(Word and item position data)
—————

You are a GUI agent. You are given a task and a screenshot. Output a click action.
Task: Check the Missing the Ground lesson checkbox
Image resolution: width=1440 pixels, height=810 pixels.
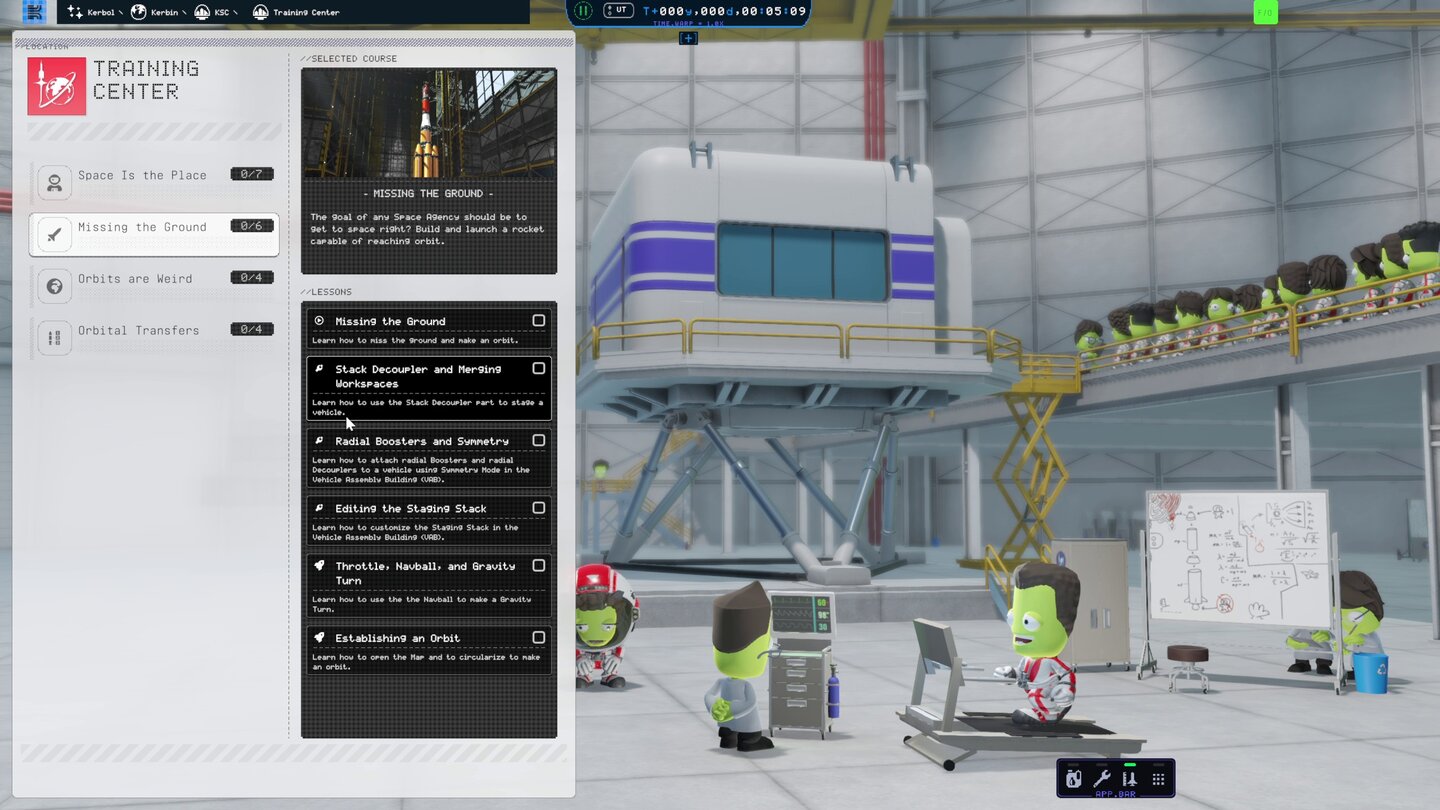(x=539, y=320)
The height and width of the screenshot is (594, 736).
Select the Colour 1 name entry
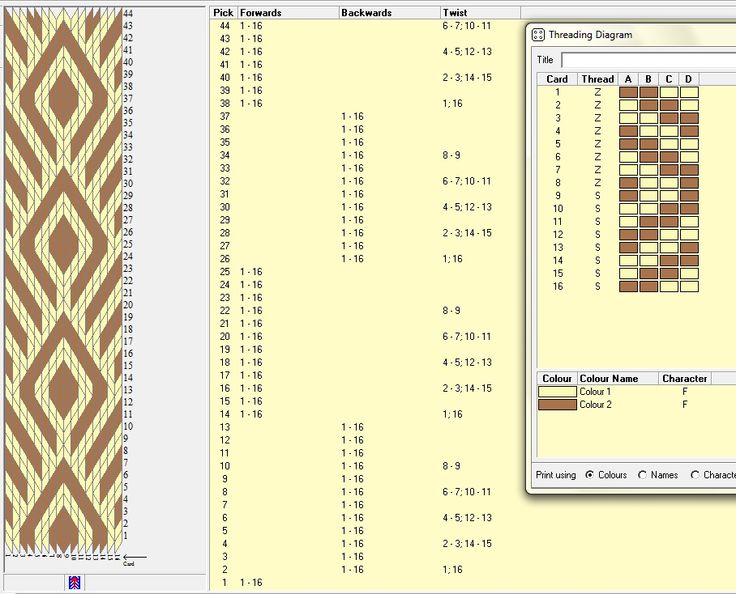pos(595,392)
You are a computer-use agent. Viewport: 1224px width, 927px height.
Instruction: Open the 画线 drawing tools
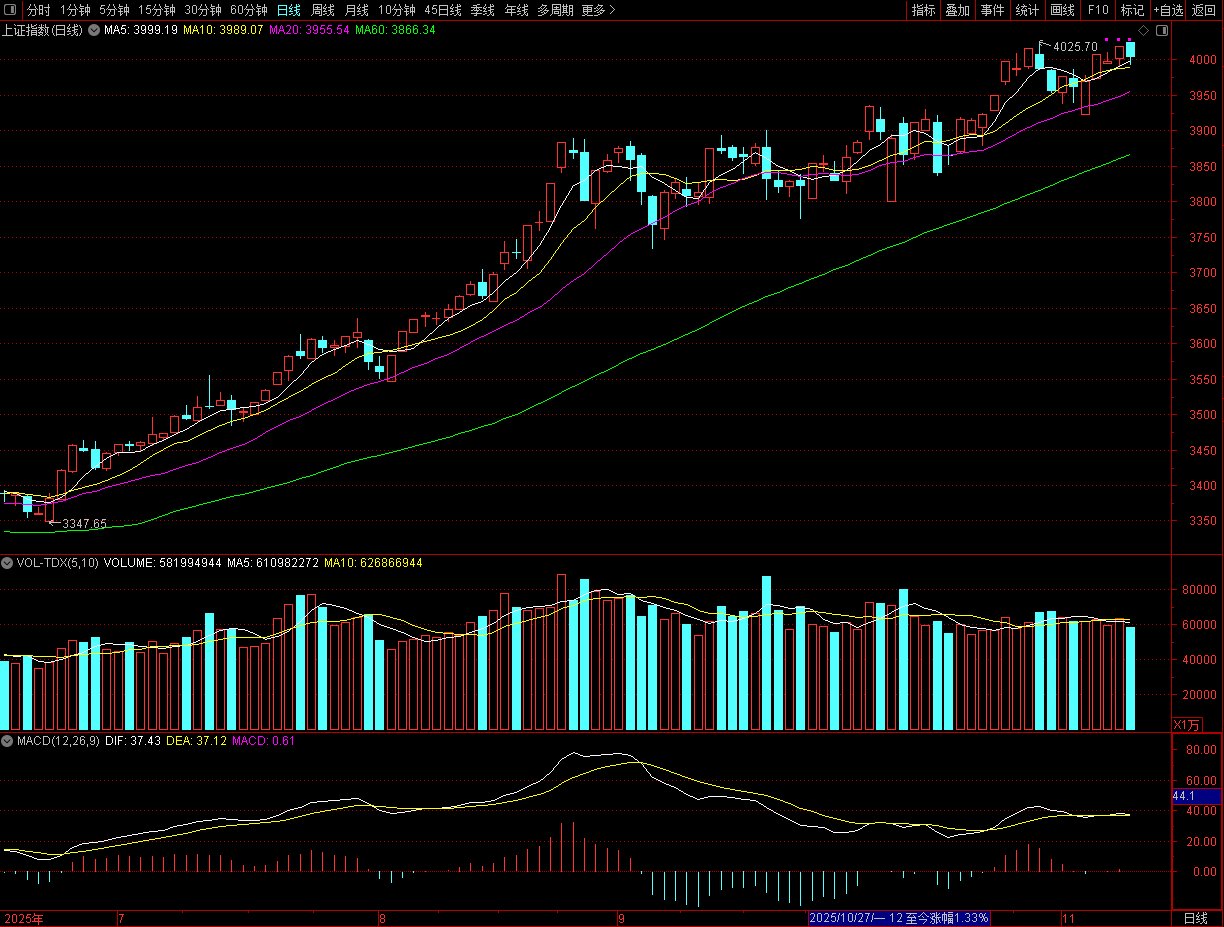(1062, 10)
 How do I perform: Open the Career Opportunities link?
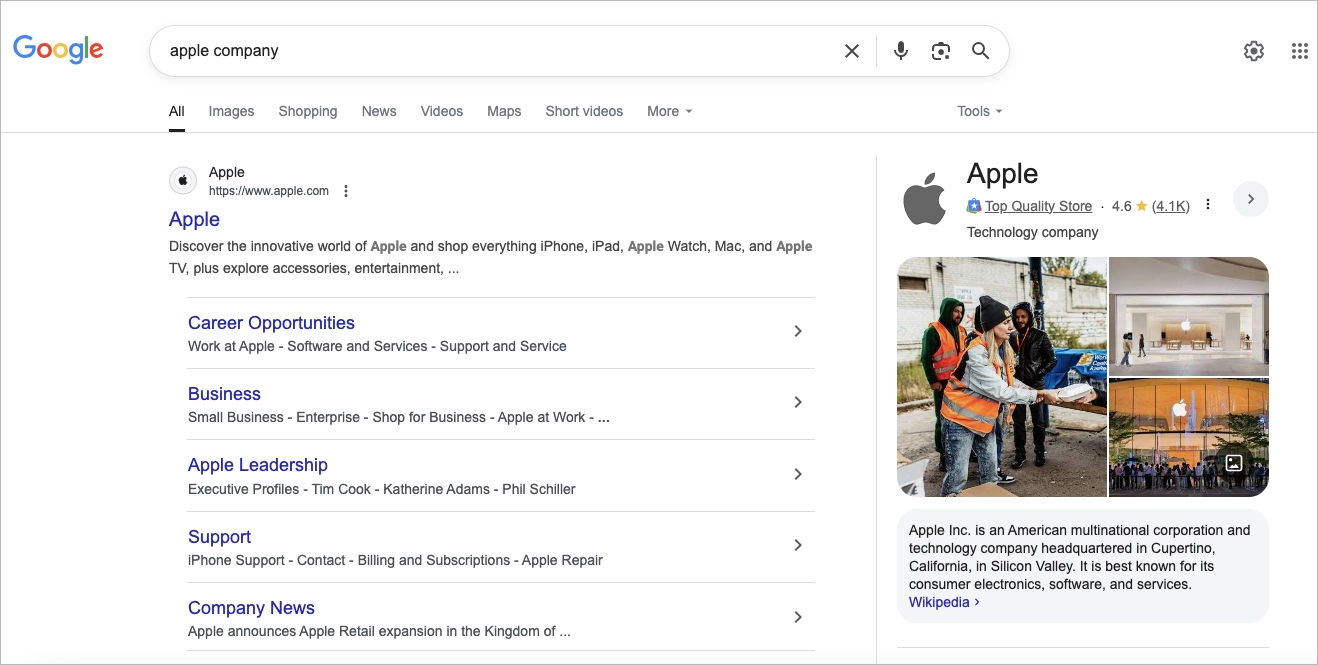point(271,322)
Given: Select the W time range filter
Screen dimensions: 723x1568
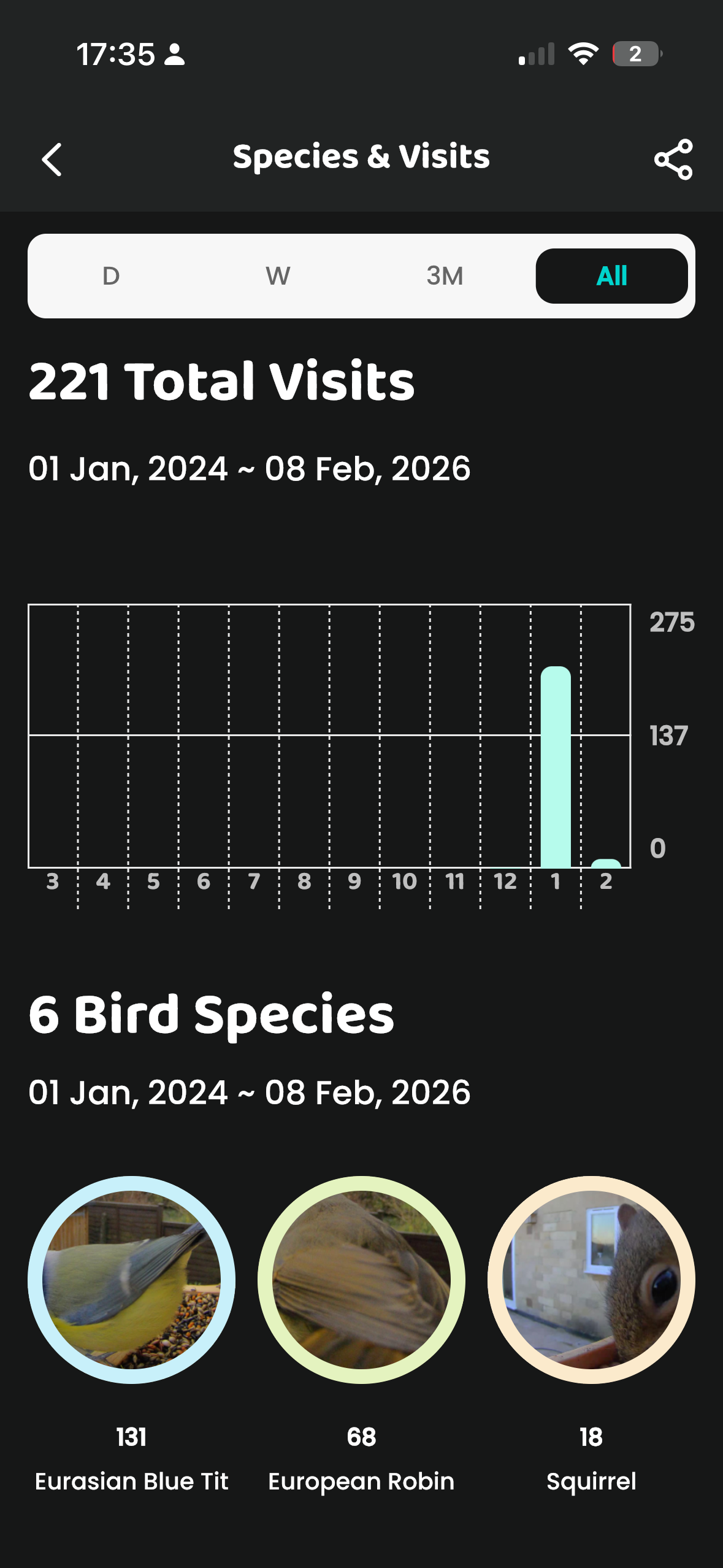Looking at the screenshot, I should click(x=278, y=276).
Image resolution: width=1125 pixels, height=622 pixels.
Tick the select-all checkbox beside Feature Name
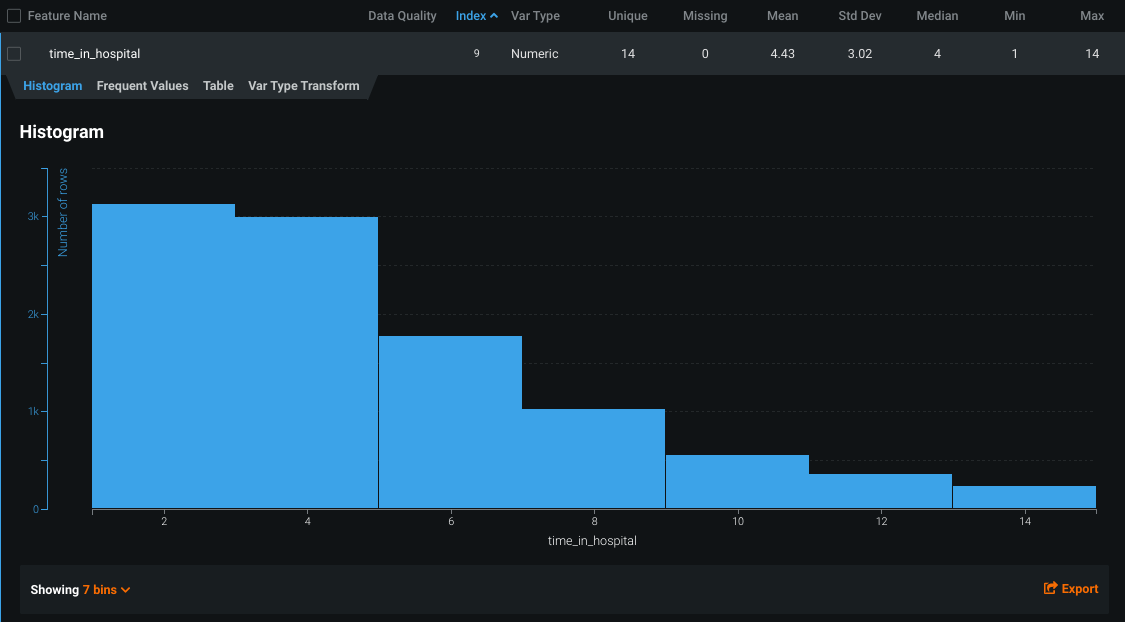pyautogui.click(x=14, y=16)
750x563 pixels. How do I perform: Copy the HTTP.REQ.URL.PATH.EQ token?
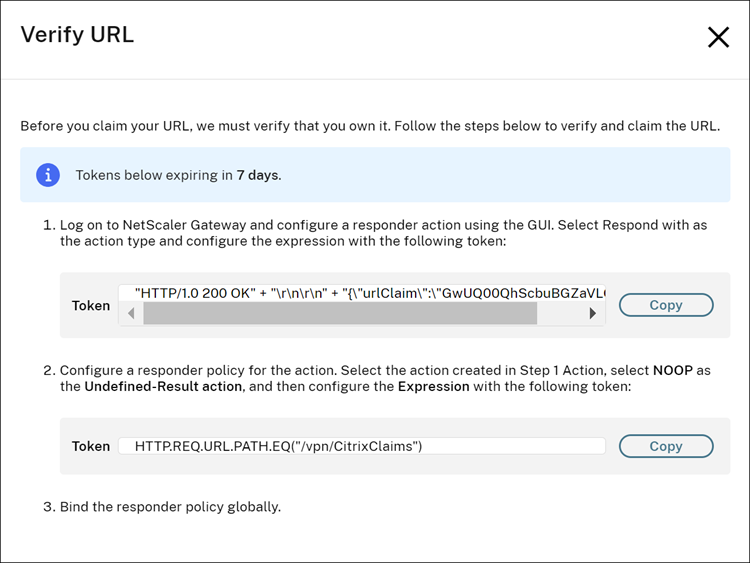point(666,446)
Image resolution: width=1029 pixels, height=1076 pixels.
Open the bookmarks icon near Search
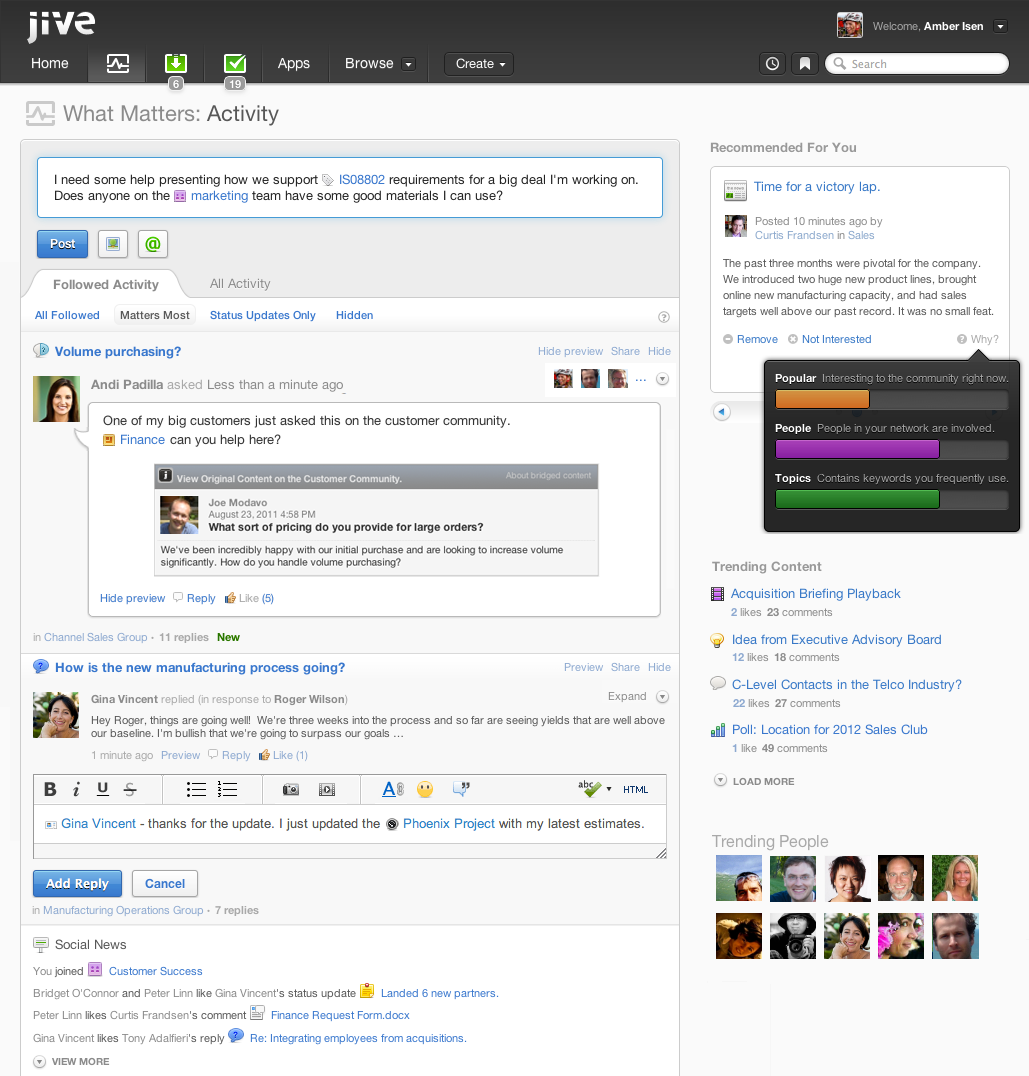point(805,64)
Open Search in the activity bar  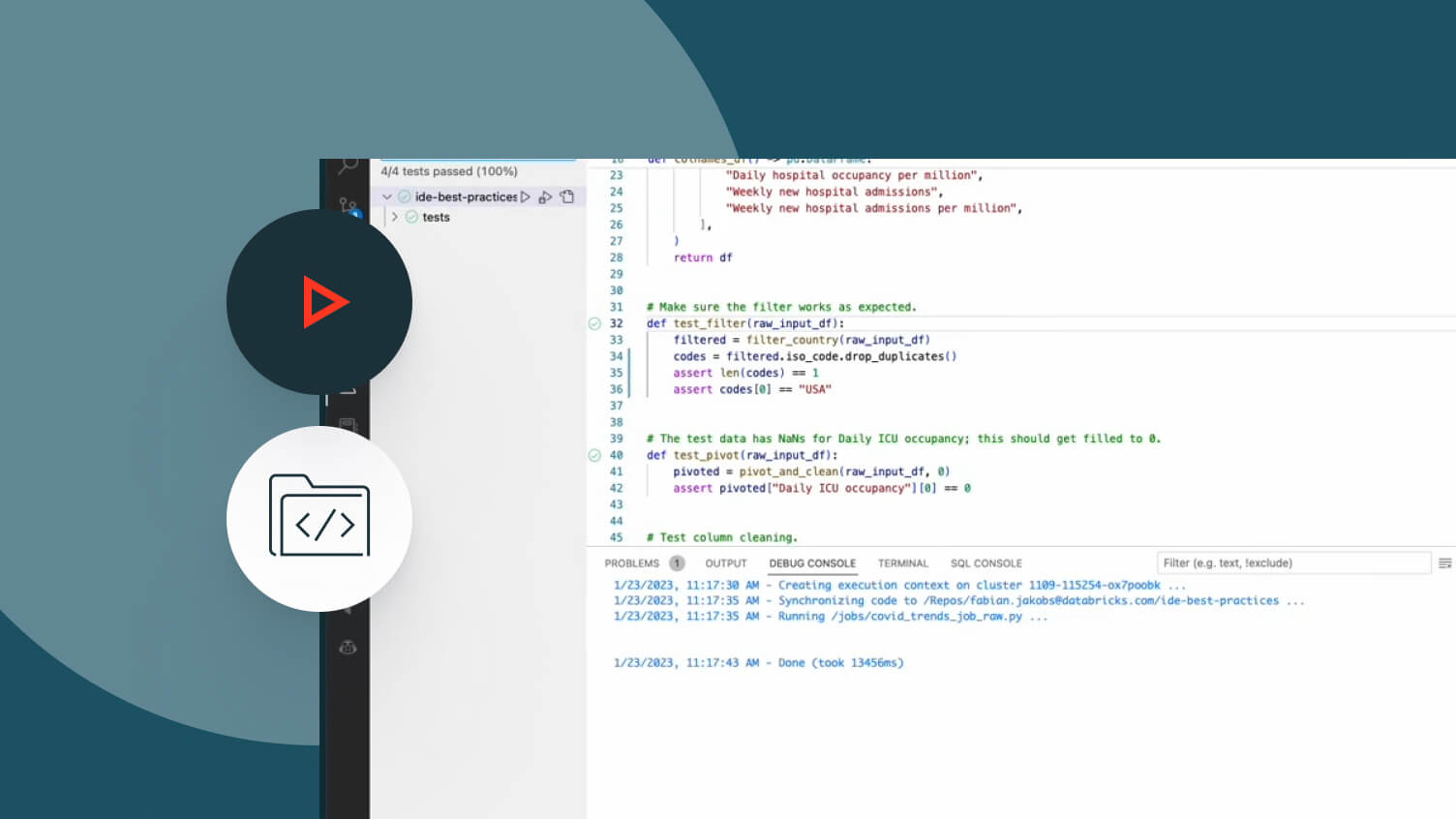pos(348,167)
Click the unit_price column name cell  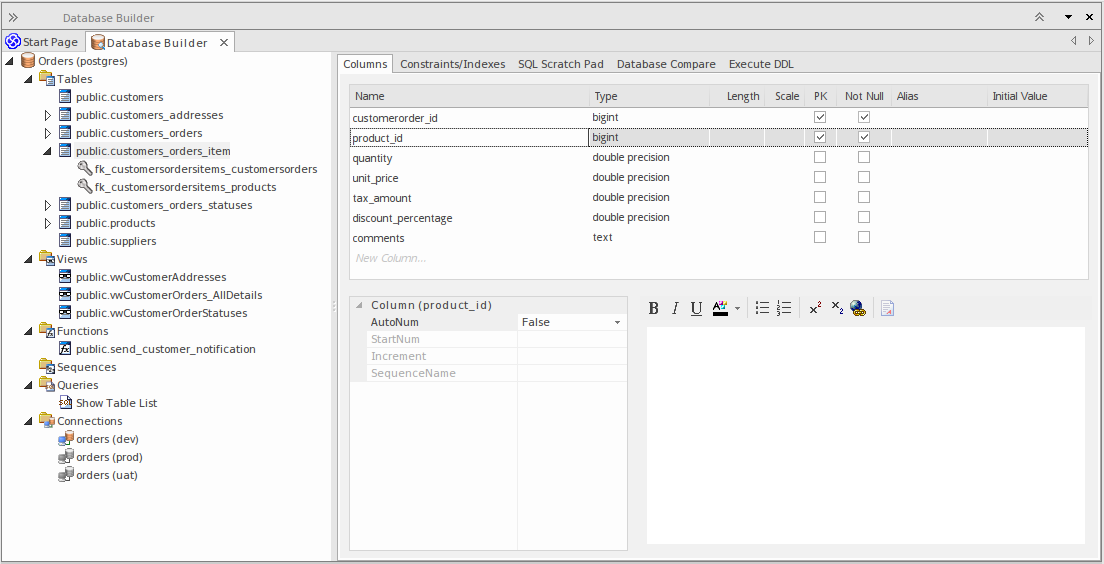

—————

Pull out every line in the records above that contains the string "resolution", matching its case exactly.

Response to the task:
Image resolution: width=1440 pixels, height=810 pixels.
Image resolution: width=1125 pixels, height=622 pixels.
Image resolution: width=1029 pixels, height=1076 pixels.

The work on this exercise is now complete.